**Problem to work on:** In the listing below, every entry should be duplicated exactly.

+ + +

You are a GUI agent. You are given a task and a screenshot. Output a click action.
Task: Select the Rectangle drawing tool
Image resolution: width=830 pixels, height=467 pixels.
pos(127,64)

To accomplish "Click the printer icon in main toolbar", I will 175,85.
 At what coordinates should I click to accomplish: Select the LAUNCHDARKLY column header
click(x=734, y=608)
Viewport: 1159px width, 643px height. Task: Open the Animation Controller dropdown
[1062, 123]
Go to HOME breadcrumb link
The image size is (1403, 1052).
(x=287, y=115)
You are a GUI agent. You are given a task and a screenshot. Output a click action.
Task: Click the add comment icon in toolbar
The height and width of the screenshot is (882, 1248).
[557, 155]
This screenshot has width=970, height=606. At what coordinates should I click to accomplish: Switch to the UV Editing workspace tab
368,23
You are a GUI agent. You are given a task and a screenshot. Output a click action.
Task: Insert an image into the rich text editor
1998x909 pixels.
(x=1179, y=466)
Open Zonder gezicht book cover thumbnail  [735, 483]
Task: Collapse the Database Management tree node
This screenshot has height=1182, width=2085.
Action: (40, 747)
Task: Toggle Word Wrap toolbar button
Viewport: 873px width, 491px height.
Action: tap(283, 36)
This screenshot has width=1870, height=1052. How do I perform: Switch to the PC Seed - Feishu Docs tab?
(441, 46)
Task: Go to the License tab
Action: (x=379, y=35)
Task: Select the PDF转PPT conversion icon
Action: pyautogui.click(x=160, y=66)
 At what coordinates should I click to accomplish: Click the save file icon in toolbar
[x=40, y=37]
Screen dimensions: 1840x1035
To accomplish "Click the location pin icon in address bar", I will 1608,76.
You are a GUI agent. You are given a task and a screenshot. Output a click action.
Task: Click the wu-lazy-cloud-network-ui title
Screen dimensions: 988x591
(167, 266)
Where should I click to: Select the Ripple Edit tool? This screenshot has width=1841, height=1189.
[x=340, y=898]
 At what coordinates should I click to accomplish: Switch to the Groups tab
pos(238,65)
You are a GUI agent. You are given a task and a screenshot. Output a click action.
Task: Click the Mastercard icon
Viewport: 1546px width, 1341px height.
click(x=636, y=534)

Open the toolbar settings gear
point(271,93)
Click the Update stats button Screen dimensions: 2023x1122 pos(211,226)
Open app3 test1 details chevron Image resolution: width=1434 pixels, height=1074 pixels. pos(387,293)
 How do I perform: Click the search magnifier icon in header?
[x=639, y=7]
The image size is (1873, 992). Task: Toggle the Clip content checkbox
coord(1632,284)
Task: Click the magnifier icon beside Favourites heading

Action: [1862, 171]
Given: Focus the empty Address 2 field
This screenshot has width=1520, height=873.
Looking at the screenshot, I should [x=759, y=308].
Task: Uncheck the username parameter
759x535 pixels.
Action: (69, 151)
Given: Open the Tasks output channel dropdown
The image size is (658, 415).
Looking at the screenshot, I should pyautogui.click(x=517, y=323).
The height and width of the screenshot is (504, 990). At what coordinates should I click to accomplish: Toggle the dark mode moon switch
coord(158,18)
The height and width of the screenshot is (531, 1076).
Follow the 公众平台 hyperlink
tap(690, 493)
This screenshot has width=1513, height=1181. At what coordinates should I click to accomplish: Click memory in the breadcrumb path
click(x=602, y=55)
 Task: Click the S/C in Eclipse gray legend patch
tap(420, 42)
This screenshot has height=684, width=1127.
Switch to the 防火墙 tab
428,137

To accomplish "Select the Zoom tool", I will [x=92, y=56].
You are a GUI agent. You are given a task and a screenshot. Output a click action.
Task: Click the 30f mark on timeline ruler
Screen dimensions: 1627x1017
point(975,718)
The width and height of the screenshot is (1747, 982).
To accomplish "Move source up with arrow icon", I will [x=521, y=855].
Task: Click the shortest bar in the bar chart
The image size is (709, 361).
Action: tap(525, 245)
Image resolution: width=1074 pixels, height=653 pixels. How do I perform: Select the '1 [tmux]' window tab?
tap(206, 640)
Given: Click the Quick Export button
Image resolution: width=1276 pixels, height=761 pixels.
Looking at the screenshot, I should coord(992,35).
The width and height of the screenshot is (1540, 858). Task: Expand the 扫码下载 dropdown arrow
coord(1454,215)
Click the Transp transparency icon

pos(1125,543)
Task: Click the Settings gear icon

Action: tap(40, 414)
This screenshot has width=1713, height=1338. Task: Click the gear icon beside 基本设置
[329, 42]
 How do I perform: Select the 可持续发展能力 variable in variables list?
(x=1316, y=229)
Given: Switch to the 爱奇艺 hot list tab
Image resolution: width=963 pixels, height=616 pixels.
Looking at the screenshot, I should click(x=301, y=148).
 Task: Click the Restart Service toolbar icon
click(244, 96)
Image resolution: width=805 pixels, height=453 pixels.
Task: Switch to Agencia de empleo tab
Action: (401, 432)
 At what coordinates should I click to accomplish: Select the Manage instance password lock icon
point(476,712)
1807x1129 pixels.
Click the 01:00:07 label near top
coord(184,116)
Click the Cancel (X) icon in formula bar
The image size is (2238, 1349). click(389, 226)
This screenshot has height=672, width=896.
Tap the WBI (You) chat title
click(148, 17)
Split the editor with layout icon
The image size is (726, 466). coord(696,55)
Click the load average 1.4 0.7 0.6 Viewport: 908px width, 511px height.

+ + +

**Task result:**
You are a GUI agent. You are given a task and a screenshot. Output a click action.
Task: Select the Rectangle drawing tool
Image resolution: width=830 pixels, height=467 pixels.
pos(127,64)

To accomplish "Click the printer icon in main toolbar", I will 175,85.
 At what coordinates should I click to accomplish: Select the LAUNCHDARKLY column header
click(x=734, y=608)
Viewport: 1159px width, 643px height. Task: Open the Animation Controller dropdown
[1062, 123]
Go to HOME breadcrumb link
The image size is (1403, 1052).
(x=287, y=115)
You are a GUI agent. You are given a task and a screenshot. Output a click action.
Task: Click the add comment icon in toolbar
The height and width of the screenshot is (882, 1248).
[557, 155]
This screenshot has width=970, height=606. At what coordinates should I click to accomplish: Switch to the UV Editing workspace tab
368,23
You are a GUI agent. You are given a task and a screenshot. Output a click action.
Task: Insert an image into the rich text editor
1998x909 pixels.
(x=1179, y=466)
Open Zonder gezicht book cover thumbnail  [735, 483]
Task: Collapse the Database Management tree node
This screenshot has height=1182, width=2085.
Action: (40, 747)
Task: Toggle Word Wrap toolbar button
Viewport: 873px width, 491px height.
Action: tap(283, 36)
This screenshot has width=1870, height=1052. How do I perform: Switch to the PC Seed - Feishu Docs tab?
(441, 46)
Task: Go to the License tab
Action: (x=379, y=35)
Task: Select the PDF转PPT conversion icon
Action: pyautogui.click(x=160, y=66)
 At what coordinates should I click to accomplish: Click the save file icon in toolbar
[x=40, y=37]
Screen dimensions: 1840x1035
To accomplish "Click the location pin icon in address bar", I will 1608,76.
You are a GUI agent. You are given a task and a screenshot. Output a click action.
Task: Click the wu-lazy-cloud-network-ui title
Screen dimensions: 988x591
(167, 266)
Where should I click to: Select the Ripple Edit tool? This screenshot has width=1841, height=1189.
[x=340, y=898]
 At what coordinates should I click to accomplish: Switch to the Groups tab
pos(238,65)
You are a GUI agent. You are given a task and a screenshot. Output a click action.
Task: Click the Mastercard icon
Viewport: 1546px width, 1341px height.
click(x=636, y=534)

Open the toolbar settings gear
point(271,93)
Click the Update stats button Screen dimensions: 2023x1122 pos(211,226)
Open app3 test1 details chevron Image resolution: width=1434 pixels, height=1074 pixels. pos(387,293)
 How do I perform: Click the search magnifier icon in header?
[x=639, y=7]
The image size is (1873, 992). Task: Toggle the Clip content checkbox
coord(1632,284)
Task: Click the magnifier icon beside Favourites heading

Action: [1862, 171]
Given: Focus the empty Address 2 field
This screenshot has width=1520, height=873.
Looking at the screenshot, I should [x=759, y=308].
Task: Uncheck the username parameter
759x535 pixels.
Action: (69, 151)
Given: Open the Tasks output channel dropdown
The image size is (658, 415).
Looking at the screenshot, I should pyautogui.click(x=517, y=323).
The height and width of the screenshot is (504, 990). At what coordinates should I click to accomplish: Toggle the dark mode moon switch
coord(158,18)
The height and width of the screenshot is (531, 1076).
Follow the 公众平台 hyperlink
tap(690, 493)
This screenshot has width=1513, height=1181. At what coordinates should I click to accomplish: Click memory in the breadcrumb path
click(x=602, y=55)
 Task: Click the S/C in Eclipse gray legend patch
tap(420, 42)
This screenshot has height=684, width=1127.
Switch to the 防火墙 tab
428,137

To accomplish "Select the Zoom tool", I will [x=92, y=56].
You are a GUI agent. You are given a task and a screenshot. Output a click action.
Task: Click the 30f mark on timeline ruler
Screen dimensions: 1627x1017
point(975,718)
The width and height of the screenshot is (1747, 982).
To accomplish "Move source up with arrow icon", I will [x=521, y=855].
Task: Click the shortest bar in the bar chart
The image size is (709, 361).
Action: tap(525, 245)
Image resolution: width=1074 pixels, height=653 pixels. How do I perform: Select the '1 [tmux]' window tab?
tap(206, 640)
Given: Click the Quick Export button
Image resolution: width=1276 pixels, height=761 pixels.
Looking at the screenshot, I should coord(992,35).
The width and height of the screenshot is (1540, 858). Task: Expand the 扫码下载 dropdown arrow
coord(1454,215)
Click the Transp transparency icon

pos(1125,543)
Task: Click the Settings gear icon

Action: tap(40, 414)
This screenshot has width=1713, height=1338. Task: Click the gear icon beside 基本设置
[329, 42]
 How do I perform: Select the 可持续发展能力 variable in variables list?
(x=1316, y=229)
Given: Switch to the 爱奇艺 hot list tab
Image resolution: width=963 pixels, height=616 pixels.
Looking at the screenshot, I should click(x=301, y=148).
 Task: Click the Restart Service toolbar icon
click(244, 96)
Image resolution: width=805 pixels, height=453 pixels.
Task: Switch to Agencia de empleo tab
Action: (401, 432)
 At what coordinates should I click to accomplish: Select the Manage instance password lock icon
point(476,712)
1807x1129 pixels.
Click the 01:00:07 label near top
coord(184,116)
Click the Cancel (X) icon in formula bar
The image size is (2238, 1349). click(389, 226)
This screenshot has height=672, width=896.
Tap the WBI (You) chat title
click(148, 17)
Split the editor with layout icon
The image size is (726, 466). coord(696,55)
Click the load average 1.4 0.7 0.6 Viewport: 908px width, 511px height.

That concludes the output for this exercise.